Collected data:
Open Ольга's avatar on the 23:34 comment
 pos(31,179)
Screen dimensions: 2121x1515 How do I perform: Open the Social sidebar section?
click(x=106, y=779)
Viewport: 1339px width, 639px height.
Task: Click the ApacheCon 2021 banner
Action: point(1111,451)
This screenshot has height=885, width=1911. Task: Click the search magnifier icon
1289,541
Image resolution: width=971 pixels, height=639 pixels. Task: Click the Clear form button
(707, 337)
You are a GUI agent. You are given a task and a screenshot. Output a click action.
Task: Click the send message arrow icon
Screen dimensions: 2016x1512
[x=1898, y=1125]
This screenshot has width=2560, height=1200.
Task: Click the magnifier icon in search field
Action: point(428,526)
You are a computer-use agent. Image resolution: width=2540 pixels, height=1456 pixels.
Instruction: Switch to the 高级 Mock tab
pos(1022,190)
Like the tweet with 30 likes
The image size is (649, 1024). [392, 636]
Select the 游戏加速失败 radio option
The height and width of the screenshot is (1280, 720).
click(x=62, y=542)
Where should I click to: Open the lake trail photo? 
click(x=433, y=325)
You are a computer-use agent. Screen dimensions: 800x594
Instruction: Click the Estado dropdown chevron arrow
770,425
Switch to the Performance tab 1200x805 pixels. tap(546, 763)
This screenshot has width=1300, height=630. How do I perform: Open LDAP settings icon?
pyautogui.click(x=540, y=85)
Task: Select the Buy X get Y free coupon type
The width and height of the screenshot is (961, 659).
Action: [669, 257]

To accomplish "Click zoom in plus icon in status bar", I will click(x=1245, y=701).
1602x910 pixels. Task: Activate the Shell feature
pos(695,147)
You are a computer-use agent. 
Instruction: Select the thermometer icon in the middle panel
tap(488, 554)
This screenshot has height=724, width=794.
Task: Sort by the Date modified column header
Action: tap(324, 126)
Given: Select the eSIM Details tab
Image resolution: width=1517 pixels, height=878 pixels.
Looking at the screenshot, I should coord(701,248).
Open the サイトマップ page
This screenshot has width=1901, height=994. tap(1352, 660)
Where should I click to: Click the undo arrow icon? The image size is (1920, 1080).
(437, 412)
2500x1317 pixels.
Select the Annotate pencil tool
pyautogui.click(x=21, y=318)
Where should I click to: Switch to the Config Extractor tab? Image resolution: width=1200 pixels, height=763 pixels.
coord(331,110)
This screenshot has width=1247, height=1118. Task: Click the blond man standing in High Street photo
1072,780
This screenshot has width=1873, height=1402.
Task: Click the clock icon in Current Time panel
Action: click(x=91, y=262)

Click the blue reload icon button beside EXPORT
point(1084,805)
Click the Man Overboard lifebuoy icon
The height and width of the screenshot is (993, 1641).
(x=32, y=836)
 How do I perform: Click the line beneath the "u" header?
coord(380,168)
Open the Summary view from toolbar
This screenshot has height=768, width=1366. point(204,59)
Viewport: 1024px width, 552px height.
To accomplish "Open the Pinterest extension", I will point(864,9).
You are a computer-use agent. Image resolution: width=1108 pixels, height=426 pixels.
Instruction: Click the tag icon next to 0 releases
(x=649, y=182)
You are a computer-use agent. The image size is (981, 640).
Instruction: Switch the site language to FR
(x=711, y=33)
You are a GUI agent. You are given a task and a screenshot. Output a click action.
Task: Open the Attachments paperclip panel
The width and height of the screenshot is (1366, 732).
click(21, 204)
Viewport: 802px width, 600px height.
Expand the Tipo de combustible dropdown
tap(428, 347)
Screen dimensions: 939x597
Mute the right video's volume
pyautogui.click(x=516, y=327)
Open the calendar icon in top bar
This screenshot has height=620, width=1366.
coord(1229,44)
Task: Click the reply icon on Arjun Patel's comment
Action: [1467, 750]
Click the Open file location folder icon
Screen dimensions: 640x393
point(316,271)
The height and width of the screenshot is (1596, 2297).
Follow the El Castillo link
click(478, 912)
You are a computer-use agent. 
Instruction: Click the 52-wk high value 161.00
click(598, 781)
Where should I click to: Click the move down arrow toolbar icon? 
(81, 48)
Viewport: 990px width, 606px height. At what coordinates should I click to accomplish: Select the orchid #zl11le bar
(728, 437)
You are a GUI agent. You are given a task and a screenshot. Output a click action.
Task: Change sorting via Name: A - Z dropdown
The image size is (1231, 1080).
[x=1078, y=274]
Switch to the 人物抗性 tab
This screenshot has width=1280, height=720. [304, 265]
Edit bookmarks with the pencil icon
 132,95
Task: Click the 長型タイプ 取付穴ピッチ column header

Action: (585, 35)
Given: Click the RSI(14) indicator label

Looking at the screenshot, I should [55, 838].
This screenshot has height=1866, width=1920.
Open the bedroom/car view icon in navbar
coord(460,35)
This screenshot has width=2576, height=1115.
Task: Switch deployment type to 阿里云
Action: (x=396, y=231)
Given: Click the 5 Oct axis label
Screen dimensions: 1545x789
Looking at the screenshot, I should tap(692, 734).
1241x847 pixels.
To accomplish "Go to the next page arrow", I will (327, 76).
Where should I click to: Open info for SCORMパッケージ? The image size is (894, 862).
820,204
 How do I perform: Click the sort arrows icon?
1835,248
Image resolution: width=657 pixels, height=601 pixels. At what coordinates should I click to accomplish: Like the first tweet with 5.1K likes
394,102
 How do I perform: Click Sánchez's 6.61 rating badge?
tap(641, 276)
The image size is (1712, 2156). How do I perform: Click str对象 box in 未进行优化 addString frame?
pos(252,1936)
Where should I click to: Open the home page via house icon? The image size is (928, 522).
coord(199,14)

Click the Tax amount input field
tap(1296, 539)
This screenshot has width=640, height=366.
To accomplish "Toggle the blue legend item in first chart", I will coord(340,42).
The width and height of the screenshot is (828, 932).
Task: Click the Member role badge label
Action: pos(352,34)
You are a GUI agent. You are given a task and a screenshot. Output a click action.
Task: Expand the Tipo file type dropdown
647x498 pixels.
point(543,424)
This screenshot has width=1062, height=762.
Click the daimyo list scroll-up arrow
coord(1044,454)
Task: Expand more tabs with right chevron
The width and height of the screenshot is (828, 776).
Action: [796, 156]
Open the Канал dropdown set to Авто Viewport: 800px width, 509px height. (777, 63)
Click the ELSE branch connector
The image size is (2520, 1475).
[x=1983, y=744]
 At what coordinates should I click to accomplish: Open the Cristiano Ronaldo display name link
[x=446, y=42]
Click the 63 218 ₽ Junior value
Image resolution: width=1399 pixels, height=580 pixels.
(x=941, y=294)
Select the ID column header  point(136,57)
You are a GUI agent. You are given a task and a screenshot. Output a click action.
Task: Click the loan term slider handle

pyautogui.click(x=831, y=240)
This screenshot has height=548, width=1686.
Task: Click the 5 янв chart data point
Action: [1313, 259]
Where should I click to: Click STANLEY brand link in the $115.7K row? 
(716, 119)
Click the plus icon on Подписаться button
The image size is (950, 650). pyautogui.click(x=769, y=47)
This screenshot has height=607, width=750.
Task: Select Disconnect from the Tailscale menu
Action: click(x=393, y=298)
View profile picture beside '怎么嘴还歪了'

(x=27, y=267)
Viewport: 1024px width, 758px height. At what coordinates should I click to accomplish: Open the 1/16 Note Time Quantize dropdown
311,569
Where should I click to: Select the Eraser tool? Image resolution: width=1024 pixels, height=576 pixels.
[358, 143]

• [Exercise details]
Lay out every line of the data above as a Markdown table with the columns Row and Line, putting a row number in the first column and the line itself in the second. Leave out blank lines.

• [Output of the exercise]
| Row | Line |
|---|---|
| 1 | Open Ольга's avatar on the 23:34 comment |
| 2 |  pos(31,179) |
| 3 | Screen dimensions: 2121x1515 How do I perform: Open the Social sidebar section? |
| 4 | click(x=106, y=779) |
| 5 | Viewport: 1339px width, 639px height. |
| 6 | Task: Click the ApacheCon 2021 banner |
| 7 | Action: point(1111,451) |
| 8 | This screenshot has height=885, width=1911. Task: Click the search magnifier icon |
| 9 | 1289,541 |
| 10 | Image resolution: width=971 pixels, height=639 pixels. Task: Click the Clear form button |
| 11 | (707, 337) |
| 12 | You are a GUI agent. You are given a task and a screenshot. Output a click action. |
| 13 | Task: Click the send message arrow icon |
| 14 | Screen dimensions: 2016x1512 |
| 15 | [x=1898, y=1125] |
| 16 | This screenshot has width=2560, height=1200. |
| 17 | Task: Click the magnifier icon in search field |
| 18 | Action: point(428,526) |
| 19 | You are a computer-use agent. Image resolution: width=2540 pixels, height=1456 pixels. |
| 20 | Instruction: Switch to the 高级 Mock tab |
| 21 | pos(1022,190) |
| 22 | Like the tweet with 30 likes |
| 23 | The image size is (649, 1024). [392, 636] |
| 24 | Select the 游戏加速失败 radio option |
| 25 | The height and width of the screenshot is (1280, 720). |
| 26 | click(x=62, y=542) |
| 27 | Where should I click to: Open the lake trail photo?  |
| 28 | click(x=433, y=325) |
| 29 | You are a computer-use agent. Screen dimensions: 800x594 |
| 30 | Instruction: Click the Estado dropdown chevron arrow |
| 31 | 770,425 |
| 32 | Switch to the Performance tab 1200x805 pixels. tap(546, 763) |
| 33 | This screenshot has width=1300, height=630. How do I perform: Open LDAP settings icon? |
| 34 | pyautogui.click(x=540, y=85) |
| 35 | Task: Select the Buy X get Y free coupon type |
| 36 | The width and height of the screenshot is (961, 659). |
| 37 | Action: [669, 257] |
| 38 | To accomplish "Click zoom in plus icon in status bar", I will click(x=1245, y=701). |
| 39 | 1602x910 pixels. Task: Activate the Shell feature |
| 40 | pos(695,147) |
| 41 | You are a computer-use agent.  |
| 42 | Instruction: Select the thermometer icon in the middle panel |
| 43 | tap(488, 554) |
| 44 | This screenshot has height=724, width=794. |
| 45 | Task: Sort by the Date modified column header |
| 46 | Action: tap(324, 126) |
| 47 | Given: Select the eSIM Details tab |
| 48 | Image resolution: width=1517 pixels, height=878 pixels. |
| 49 | Looking at the screenshot, I should coord(701,248). |
| 50 | Open the サイトマップ page |
| 51 | This screenshot has width=1901, height=994. tap(1352, 660) |
| 52 | Where should I click to: Click the undo arrow icon? The image size is (1920, 1080). |
| 53 | (437, 412) |
| 54 | 2500x1317 pixels. |
| 55 | Select the Annotate pencil tool |
| 56 | pyautogui.click(x=21, y=318) |
| 57 | Where should I click to: Switch to the Config Extractor tab? Image resolution: width=1200 pixels, height=763 pixels. |
| 58 | coord(331,110) |
| 59 | This screenshot has width=1247, height=1118. Task: Click the blond man standing in High Street photo |
| 60 | 1072,780 |
| 61 | This screenshot has width=1873, height=1402. |
| 62 | Task: Click the clock icon in Current Time panel |
| 63 | Action: click(x=91, y=262) |
| 64 | Click the blue reload icon button beside EXPORT |
| 65 | point(1084,805) |
| 66 | Click the Man Overboard lifebuoy icon |
| 67 | The height and width of the screenshot is (993, 1641). |
| 68 | (x=32, y=836) |
| 69 |  How do I perform: Click the line beneath the "u" header? |
| 70 | coord(380,168) |
| 71 | Open the Summary view from toolbar |
| 72 | This screenshot has height=768, width=1366. point(204,59) |
| 73 | Viewport: 1024px width, 552px height. |
| 74 | To accomplish "Open the Pinterest extension", I will point(864,9). |
| 75 | You are a computer-use agent. Image resolution: width=1108 pixels, height=426 pixels. |
| 76 | Instruction: Click the tag icon next to 0 releases |
| 77 | (x=649, y=182) |
| 78 | You are a computer-use agent. The image size is (981, 640). |
| 79 | Instruction: Switch the site language to FR |
| 80 | (x=711, y=33) |
| 81 | You are a GUI agent. You are given a task and a screenshot. Output a click action. |
| 82 | Task: Open the Attachments paperclip panel |
| 83 | The width and height of the screenshot is (1366, 732). |
| 84 | click(21, 204) |
| 85 | Viewport: 802px width, 600px height. |
| 86 | Expand the Tipo de combustible dropdown |
| 87 | tap(428, 347) |
| 88 | Screen dimensions: 939x597 |
| 89 | Mute the right video's volume |
| 90 | pyautogui.click(x=516, y=327) |
| 91 | Open the calendar icon in top bar |
| 92 | This screenshot has height=620, width=1366. |
| 93 | coord(1229,44) |
| 94 | Task: Click the reply icon on Arjun Patel's comment |
| 95 | Action: [1467, 750] |
| 96 | Click the Open file location folder icon |
| 97 | Screen dimensions: 640x393 |
| 98 | point(316,271) |
| 99 | The height and width of the screenshot is (1596, 2297). |
| 100 | Follow the El Castillo link |
| 101 | click(478, 912) |
| 102 | You are a computer-use agent.  |
| 103 | Instruction: Click the 52-wk high value 161.00 |
| 104 | click(598, 781) |
| 105 | Where should I click to: Click the move down arrow toolbar icon?  |
| 106 | (81, 48) |
| 107 | Viewport: 990px width, 606px height. At what coordinates should I click to accomplish: Select the orchid #zl11le bar |
| 108 | (728, 437) |
| 109 | You are a GUI agent. You are given a task and a screenshot. Output a click action. |
| 110 | Task: Change sorting via Name: A - Z dropdown |
| 111 | The image size is (1231, 1080). |
| 112 | [x=1078, y=274] |
| 113 | Switch to the 人物抗性 tab |
| 114 | This screenshot has width=1280, height=720. [304, 265] |
| 115 | Edit bookmarks with the pencil icon |
| 116 |  132,95 |
| 117 | Task: Click the 長型タイプ 取付穴ピッチ column header |
| 118 | Action: (585, 35) |
| 119 | Given: Click the RSI(14) indicator label |
| 120 | Looking at the screenshot, I should [55, 838]. |
| 121 | This screenshot has height=1866, width=1920. |
| 122 | Open the bedroom/car view icon in navbar |
| 123 | coord(460,35) |
| 124 | This screenshot has width=2576, height=1115. |
| 125 | Task: Switch deployment type to 阿里云 |
| 126 | Action: (x=396, y=231) |
| 127 | Given: Click the 5 Oct axis label |
| 128 | Screen dimensions: 1545x789 |
| 129 | Looking at the screenshot, I should tap(692, 734). |
| 130 | 1241x847 pixels. |
| 131 | To accomplish "Go to the next page arrow", I will (327, 76). |
| 132 | Where should I click to: Open info for SCORMパッケージ? The image size is (894, 862). |
| 133 | 820,204 |
| 134 |  How do I perform: Click the sort arrows icon? |
| 135 | 1835,248 |
| 136 | Image resolution: width=657 pixels, height=601 pixels. At what coordinates should I click to accomplish: Like the first tweet with 5.1K likes |
| 137 | 394,102 |
| 138 |  How do I perform: Click Sánchez's 6.61 rating badge? |
| 139 | tap(641, 276) |
| 140 | The image size is (1712, 2156). How do I perform: Click str对象 box in 未进行优化 addString frame? |
| 141 | pos(252,1936) |
| 142 | Where should I click to: Open the home page via house icon? The image size is (928, 522). |
| 143 | coord(199,14) |
| 144 | Click the Tax amount input field |
| 145 | tap(1296, 539) |
| 146 | This screenshot has width=640, height=366. |
| 147 | To accomplish "Toggle the blue legend item in first chart", I will coord(340,42). |
| 148 | The width and height of the screenshot is (828, 932). |
| 149 | Task: Click the Member role badge label |
| 150 | Action: pos(352,34) |
| 151 | You are a GUI agent. You are given a task and a screenshot. Output a click action. |
| 152 | Task: Expand the Tipo file type dropdown |
| 153 | 647x498 pixels. |
| 154 | point(543,424) |
| 155 | This screenshot has width=1062, height=762. |
| 156 | Click the daimyo list scroll-up arrow |
| 157 | coord(1044,454) |
| 158 | Task: Expand more tabs with right chevron |
| 159 | The width and height of the screenshot is (828, 776). |
| 160 | Action: [796, 156] |
| 161 | Open the Канал dropdown set to Авто Viewport: 800px width, 509px height. (777, 63) |
| 162 | Click the ELSE branch connector |
| 163 | The image size is (2520, 1475). |
| 164 | [x=1983, y=744] |
| 165 |  At what coordinates should I click to accomplish: Open the Cristiano Ronaldo display name link |
| 166 | [x=446, y=42] |
| 167 | Click the 63 218 ₽ Junior value |
| 168 | Image resolution: width=1399 pixels, height=580 pixels. |
| 169 | (x=941, y=294) |
| 170 | Select the ID column header  point(136,57) |
| 171 | You are a GUI agent. You are given a task and a screenshot. Output a click action. |
| 172 | Task: Click the loan term slider handle |
| 173 | pyautogui.click(x=831, y=240) |
| 174 | This screenshot has height=548, width=1686. |
| 175 | Task: Click the 5 янв chart data point |
| 176 | Action: [1313, 259] |
| 177 | Where should I click to: Click STANLEY brand link in the $115.7K row?  |
| 178 | (716, 119) |
| 179 | Click the plus icon on Подписаться button |
| 180 | The image size is (950, 650). pyautogui.click(x=769, y=47) |
| 181 | This screenshot has height=607, width=750. |
| 182 | Task: Select Disconnect from the Tailscale menu |
| 183 | Action: click(x=393, y=298) |
| 184 | View profile picture beside '怎么嘴还歪了' |
| 185 | (x=27, y=267) |
| 186 | Viewport: 1024px width, 758px height. At what coordinates should I click to accomplish: Open the 1/16 Note Time Quantize dropdown |
| 187 | 311,569 |
| 188 | Where should I click to: Select the Eraser tool? Image resolution: width=1024 pixels, height=576 pixels. |
| 189 | [358, 143] |